Through an international and comparative lens, the piece highlights the expansion of algorithmic decision-making across jurisdictions, revealing how AI systems increasingly operate beyond judicial scrutiny and with little accountability. The legal foundations for border exceptionalism—sovereignty, discretion, and national security—are now being repurposed to justify opaque automation, often with disproportionate impact on vulnerable populations.
The Article argues that traditional constitutional and human rights frameworks must evolve to meet the challenges of AI governance at the border. It outlines practical steps for attorneys and policymakers, including redefining "search" in the digital age, requiring algorithmic warrants, mandating human oversight, and building enforceable audit standards. It calls for cross-border legal-technical collaboration and international safeguards that ensure data mobility does not eclipse human dignity.

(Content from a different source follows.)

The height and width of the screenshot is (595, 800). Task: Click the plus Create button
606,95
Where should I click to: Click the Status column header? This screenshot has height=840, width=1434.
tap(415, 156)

Ultimately, the Article contends that AI at the border is not merely a technical innovation but a constitutional inflection point—testing whether the rule of law can withstand the pressures of automated governance. The battle for liberty will not be fought in streets or courtrooms alone, but in the architecture of the digital border itself. And in that fight, freedom’s survival will depend on whether humanity still believes it is worth the uncertainty that safety cannot bear.
Recommended Citation
Chesser, James
(2026)
"The Expanding Digital Border: AI, Surveillance, and the Fight for Justice,"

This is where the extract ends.